The United States president also said that if “the Chinese don’t take actions we have other means of protecting U.S. interests.” Who told President Obama that China does not equally have its own interests that need to be protected?

According to the New York Times, “the unusual focus on this single issue [currency] at such a high level was clearly an effort by the White House to make the case that Mr. Obama was putting American jobs and competitiveness at the top of the agenda….” Does this mean that China should not also put Chinese jobs and competitiveness at the top of their own agenda? Definitely, just as the United States leadership is putting American jobs and competitiveness at the top of the agenda, so too, Chinese jobs and competitiveness need to be put at the top of the agenda. The Chinese currency issue as it is revolves also around the fact that the competitive nature of Chinese exports is assured and more workers will maintain their jobs.

As one Chinese official may have rightly speculated shortly after the meeting between the US President and Chinese Prime Minister Wen Jiabao in a spare conference room at the United Nations on September 23, “Mr.

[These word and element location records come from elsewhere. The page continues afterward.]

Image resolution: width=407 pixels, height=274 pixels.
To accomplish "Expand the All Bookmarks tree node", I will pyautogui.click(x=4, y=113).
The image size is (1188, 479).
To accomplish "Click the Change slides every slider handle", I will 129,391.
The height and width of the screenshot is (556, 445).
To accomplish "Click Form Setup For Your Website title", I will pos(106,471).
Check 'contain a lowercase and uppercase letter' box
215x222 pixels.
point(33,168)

Obama’s insistence on spending so much time on the issue [currency] was motivated by pre-election politics, suggesting that the pressure might abate after early November.”

In the meantime, for fear of not being misunderstood, here are the main points of this article: that the United States and its politicians including the president should not avail themselves as the world police by poking their noses into the policies of other countries; that the United States is not the United Nations and should not unilaterally arrogate to itself the role of a spokesperson for the rest of the world; that the United States and its politicians should not lecture China or any other country on Earth on how to manage its sovereignty and pilot its destiny; that even if the United States falls into the temptation and commits the sin of poking its nose into the affairs of other country (whether national or international), the US should be polite in its tone; that the US need not consider a sovereign nation like China told be a backyard wherein the US leadership can just stand up one morning and issue an ultimatum by setting deadlines during which a certain action must be carried out.

China should be respected. The issue of the Chinese currency appreciation should be handled with respect. The United States should not rush China, nor threaten China in this issue. Dialogue, and as Chinese Prime Minister Wen Jiabao pointed out, the country’s option for a gradual “reform” of China’s currency policy should be considered and respected.